LEGO Braille Bricks: Toymaker unveils innovative way for kids to learn to read Braille

LEGO has created an interactive new way to help blind and visually impaired children learn how to read Braille.

The project is called LEGO Braille Bricks, which are customized LEGO bricks molded with the same number of studs used for individual letters and numbers in the Braille alphabet. The bricks will also feature a printed letter or character to allow sighted teachers and kids to learn and play along.

LEGO Braille Bricks were unveiled Wednesday at the Sustainable Brands Conference in Paris by the LEGO Foundation and LEGO Group.

The idea first came about in 2011 when the Danish Association of the Blind proposed it to the LEGO Foundation. Then in 2017, the Dorina Nowill Foundation for the Blind, which is based in Brazil, pitched it again.

The project was created in collaboration with blind associations from Denmark, Brazil, the United Kingdom and Norway. The first prototypes for the bricks are in Danish, Portuguese, English and Norwegian for concept testing, according to a LEGO press release.

Bricks in Spanish, German and French will be released during the third quarter of 2019.

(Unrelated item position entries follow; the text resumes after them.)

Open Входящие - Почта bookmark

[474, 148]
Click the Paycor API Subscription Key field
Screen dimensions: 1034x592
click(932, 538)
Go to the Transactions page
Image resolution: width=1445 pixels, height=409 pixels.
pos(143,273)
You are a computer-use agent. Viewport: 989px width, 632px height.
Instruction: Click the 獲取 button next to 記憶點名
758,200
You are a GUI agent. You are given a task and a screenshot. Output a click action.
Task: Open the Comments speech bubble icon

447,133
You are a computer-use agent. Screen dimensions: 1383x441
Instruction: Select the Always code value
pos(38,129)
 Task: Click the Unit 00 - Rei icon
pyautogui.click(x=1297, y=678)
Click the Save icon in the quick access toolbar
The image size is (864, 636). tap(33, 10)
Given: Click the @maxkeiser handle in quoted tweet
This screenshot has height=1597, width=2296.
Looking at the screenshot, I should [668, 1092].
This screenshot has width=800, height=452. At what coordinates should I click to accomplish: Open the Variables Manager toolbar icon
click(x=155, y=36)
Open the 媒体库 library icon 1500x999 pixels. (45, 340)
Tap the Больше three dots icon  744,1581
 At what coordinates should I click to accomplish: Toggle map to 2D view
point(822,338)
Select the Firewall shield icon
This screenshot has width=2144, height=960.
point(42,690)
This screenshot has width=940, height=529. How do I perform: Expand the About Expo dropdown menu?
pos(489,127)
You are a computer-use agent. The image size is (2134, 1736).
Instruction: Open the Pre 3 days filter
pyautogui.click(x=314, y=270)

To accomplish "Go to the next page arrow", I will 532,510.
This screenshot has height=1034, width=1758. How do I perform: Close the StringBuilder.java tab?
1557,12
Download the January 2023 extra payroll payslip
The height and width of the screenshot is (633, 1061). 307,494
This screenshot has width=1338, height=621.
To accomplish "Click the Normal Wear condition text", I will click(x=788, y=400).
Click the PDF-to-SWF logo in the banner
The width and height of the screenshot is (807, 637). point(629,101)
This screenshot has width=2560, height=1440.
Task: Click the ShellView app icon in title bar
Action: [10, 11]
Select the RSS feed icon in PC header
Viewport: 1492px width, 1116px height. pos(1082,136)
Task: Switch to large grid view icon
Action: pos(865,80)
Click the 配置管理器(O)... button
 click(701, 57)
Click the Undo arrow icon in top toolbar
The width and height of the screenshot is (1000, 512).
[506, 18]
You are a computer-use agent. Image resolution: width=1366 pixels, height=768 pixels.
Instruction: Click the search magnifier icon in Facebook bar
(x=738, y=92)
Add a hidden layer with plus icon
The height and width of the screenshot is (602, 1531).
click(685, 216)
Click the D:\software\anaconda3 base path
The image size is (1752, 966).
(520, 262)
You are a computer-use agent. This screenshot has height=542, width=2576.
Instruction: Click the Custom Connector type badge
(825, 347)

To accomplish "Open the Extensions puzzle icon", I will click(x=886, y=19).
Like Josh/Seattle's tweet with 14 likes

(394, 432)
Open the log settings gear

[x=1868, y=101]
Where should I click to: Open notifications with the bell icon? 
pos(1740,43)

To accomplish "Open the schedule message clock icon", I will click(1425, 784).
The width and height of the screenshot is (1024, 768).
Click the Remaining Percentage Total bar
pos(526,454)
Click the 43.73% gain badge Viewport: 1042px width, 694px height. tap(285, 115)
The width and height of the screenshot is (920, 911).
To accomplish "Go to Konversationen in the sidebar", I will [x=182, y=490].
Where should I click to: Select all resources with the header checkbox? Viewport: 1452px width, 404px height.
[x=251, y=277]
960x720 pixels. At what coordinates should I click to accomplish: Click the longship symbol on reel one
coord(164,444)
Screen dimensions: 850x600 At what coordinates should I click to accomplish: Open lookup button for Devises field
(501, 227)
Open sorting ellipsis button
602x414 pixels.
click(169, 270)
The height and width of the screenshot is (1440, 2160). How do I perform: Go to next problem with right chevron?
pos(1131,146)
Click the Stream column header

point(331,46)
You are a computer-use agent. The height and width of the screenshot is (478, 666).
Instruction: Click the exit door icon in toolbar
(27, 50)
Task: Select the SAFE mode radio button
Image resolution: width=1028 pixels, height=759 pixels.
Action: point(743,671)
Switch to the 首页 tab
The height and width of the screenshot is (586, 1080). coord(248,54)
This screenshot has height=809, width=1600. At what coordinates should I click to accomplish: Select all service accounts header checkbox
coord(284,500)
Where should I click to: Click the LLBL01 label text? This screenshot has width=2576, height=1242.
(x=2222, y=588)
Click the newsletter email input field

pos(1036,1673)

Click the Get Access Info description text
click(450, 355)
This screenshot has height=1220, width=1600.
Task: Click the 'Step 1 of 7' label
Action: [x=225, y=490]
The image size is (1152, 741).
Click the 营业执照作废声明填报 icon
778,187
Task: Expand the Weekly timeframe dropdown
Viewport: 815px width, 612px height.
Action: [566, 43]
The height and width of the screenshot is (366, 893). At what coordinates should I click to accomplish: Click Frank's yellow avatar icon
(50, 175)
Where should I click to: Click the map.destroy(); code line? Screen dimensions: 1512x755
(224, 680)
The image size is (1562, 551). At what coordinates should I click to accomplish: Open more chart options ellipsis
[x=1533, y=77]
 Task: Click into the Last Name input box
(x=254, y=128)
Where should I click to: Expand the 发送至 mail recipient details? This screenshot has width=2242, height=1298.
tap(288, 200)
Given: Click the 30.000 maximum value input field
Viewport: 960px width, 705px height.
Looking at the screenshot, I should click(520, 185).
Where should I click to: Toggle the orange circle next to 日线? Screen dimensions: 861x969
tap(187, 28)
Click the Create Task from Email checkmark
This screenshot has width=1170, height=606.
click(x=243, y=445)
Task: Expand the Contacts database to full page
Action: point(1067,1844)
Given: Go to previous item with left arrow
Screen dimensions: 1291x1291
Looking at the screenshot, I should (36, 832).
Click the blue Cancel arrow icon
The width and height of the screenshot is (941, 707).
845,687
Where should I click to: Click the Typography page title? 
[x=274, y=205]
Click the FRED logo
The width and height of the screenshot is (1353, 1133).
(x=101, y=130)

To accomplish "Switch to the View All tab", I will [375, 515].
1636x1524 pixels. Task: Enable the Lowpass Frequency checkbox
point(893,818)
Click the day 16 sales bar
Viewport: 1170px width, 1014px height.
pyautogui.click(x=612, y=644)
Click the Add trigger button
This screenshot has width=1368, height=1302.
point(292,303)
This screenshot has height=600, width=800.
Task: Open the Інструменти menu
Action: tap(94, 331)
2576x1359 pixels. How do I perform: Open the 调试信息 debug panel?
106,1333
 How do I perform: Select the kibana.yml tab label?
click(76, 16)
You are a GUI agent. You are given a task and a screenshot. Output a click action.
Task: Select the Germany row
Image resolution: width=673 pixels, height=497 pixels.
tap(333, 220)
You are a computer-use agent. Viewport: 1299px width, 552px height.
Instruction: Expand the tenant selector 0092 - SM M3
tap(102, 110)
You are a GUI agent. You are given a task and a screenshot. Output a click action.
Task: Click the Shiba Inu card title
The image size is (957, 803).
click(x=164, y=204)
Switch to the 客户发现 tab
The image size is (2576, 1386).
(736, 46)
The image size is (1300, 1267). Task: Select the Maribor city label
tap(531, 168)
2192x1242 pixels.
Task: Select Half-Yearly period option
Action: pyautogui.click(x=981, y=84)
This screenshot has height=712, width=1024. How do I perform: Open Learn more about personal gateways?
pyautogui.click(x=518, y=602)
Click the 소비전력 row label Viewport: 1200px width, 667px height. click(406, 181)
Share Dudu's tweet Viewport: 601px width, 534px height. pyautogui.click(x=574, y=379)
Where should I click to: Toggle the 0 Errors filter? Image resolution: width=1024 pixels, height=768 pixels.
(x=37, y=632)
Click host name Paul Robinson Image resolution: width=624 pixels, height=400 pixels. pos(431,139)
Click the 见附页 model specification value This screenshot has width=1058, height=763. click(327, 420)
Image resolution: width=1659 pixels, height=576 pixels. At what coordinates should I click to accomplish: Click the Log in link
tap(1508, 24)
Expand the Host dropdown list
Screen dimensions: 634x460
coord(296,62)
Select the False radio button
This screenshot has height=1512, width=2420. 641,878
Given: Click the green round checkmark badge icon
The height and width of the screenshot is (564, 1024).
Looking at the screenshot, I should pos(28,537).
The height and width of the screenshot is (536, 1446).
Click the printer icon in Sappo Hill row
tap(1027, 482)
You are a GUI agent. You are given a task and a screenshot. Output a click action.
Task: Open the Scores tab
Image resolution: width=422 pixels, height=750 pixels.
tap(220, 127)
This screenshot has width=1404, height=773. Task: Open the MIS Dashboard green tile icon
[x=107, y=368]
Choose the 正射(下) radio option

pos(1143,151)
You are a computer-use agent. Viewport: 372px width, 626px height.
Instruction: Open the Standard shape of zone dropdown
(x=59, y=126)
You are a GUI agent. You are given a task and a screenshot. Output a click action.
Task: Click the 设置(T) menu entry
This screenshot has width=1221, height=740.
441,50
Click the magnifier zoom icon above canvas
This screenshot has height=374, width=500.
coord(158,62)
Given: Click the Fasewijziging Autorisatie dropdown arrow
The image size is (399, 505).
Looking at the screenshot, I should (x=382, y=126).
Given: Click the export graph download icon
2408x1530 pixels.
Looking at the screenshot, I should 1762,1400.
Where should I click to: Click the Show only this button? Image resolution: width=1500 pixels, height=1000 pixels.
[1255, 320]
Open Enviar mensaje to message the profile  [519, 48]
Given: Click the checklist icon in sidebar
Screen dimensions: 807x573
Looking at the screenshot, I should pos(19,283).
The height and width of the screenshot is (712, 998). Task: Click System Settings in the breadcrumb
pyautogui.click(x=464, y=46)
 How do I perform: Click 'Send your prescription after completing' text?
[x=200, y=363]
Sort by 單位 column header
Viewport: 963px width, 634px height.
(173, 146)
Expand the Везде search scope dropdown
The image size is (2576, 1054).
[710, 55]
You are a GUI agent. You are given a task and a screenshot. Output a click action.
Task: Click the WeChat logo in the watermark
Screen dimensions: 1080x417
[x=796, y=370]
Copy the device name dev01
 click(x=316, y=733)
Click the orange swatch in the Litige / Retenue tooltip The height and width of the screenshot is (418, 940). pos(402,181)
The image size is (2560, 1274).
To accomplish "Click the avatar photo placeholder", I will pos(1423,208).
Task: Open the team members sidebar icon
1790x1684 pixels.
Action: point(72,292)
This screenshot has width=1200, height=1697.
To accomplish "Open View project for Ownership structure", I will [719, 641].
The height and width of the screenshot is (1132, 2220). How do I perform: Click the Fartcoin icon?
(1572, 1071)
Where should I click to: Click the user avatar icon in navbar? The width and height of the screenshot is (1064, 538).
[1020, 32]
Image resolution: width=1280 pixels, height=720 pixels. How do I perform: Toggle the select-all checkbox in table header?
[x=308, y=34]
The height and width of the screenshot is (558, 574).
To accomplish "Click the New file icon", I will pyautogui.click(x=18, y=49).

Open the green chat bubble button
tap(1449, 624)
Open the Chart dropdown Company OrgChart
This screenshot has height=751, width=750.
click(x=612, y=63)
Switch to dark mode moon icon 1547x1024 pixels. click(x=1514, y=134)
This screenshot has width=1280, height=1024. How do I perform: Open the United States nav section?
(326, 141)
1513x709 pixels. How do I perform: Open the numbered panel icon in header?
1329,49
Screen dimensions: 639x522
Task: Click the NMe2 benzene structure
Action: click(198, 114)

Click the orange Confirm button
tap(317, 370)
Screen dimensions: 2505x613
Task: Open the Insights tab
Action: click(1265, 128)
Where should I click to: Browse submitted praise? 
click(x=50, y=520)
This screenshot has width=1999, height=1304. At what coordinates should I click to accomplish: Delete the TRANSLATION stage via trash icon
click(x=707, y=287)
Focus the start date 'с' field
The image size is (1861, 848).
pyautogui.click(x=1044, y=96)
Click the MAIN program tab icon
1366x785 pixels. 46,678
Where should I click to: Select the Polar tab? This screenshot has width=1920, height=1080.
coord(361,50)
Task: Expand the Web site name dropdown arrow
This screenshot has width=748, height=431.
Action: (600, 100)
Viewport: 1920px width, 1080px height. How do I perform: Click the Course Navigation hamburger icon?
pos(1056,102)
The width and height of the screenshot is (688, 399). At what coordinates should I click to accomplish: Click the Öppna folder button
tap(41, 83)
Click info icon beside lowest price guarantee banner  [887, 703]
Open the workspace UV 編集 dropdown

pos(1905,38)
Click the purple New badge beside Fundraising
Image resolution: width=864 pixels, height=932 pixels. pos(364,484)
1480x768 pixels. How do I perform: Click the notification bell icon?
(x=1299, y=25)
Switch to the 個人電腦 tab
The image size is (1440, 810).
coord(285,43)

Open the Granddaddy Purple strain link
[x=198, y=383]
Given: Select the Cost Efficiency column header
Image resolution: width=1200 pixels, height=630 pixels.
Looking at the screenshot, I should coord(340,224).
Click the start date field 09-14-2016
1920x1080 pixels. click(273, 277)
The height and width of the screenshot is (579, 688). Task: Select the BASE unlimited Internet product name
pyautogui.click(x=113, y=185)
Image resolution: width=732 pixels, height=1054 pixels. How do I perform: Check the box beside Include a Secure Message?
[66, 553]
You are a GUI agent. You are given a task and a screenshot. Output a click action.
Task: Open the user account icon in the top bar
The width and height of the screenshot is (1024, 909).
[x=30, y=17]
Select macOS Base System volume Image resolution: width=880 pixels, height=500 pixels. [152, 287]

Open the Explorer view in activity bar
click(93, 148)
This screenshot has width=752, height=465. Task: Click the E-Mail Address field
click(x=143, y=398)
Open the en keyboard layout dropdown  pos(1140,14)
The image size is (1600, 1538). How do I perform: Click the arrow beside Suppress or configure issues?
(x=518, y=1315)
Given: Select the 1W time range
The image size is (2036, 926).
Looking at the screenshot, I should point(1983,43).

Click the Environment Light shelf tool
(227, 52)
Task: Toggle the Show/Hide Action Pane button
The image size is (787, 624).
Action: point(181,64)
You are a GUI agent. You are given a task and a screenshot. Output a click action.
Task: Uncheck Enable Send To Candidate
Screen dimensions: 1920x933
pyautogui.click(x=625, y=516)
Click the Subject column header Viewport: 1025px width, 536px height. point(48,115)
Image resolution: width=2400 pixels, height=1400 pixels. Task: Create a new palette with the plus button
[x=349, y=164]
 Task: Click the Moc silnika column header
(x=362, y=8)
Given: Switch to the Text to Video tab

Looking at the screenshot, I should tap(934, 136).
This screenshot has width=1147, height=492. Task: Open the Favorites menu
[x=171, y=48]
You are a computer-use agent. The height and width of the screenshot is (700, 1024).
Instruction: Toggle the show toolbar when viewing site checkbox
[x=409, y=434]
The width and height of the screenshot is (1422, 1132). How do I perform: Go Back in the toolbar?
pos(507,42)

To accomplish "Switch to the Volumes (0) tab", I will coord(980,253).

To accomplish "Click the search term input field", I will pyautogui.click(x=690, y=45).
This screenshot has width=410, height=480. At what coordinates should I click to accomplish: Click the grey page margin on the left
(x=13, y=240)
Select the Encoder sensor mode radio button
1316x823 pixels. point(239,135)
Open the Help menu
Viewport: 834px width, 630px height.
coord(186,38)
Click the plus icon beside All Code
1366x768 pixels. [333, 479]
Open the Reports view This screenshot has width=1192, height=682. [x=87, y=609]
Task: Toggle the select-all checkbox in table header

The World Health Organization estimates that 19 million children around the world are visually impaired and that 1.4 million of those children are blind. In the U.S. alone, only 10 percent of blind children learn to read Braille compared to more than 50 percent in the 1950s, according to a 2017 report from the National Federation of the Blind.

The final LEGO Braille Bricks kits are expected to come out in 2020 and will be free to select institutions through participating partner networks in the markets where testing is being carried out.

Those kits will have 250 bricks in five different colors that cover the full alphabet, numbers zero through nine, certain math symbols and will include ideas for teaching and interactive games.

The LEGO Group was created in Billund, Denmark in 1932 and remains a family-owned company. The name LEGO is derived from two Danish words – leg godt, which means “play well.” In 1986, the LEGO Foundation was formed. The organization focuses on making a difference for millions of children through new ways of playing and learning.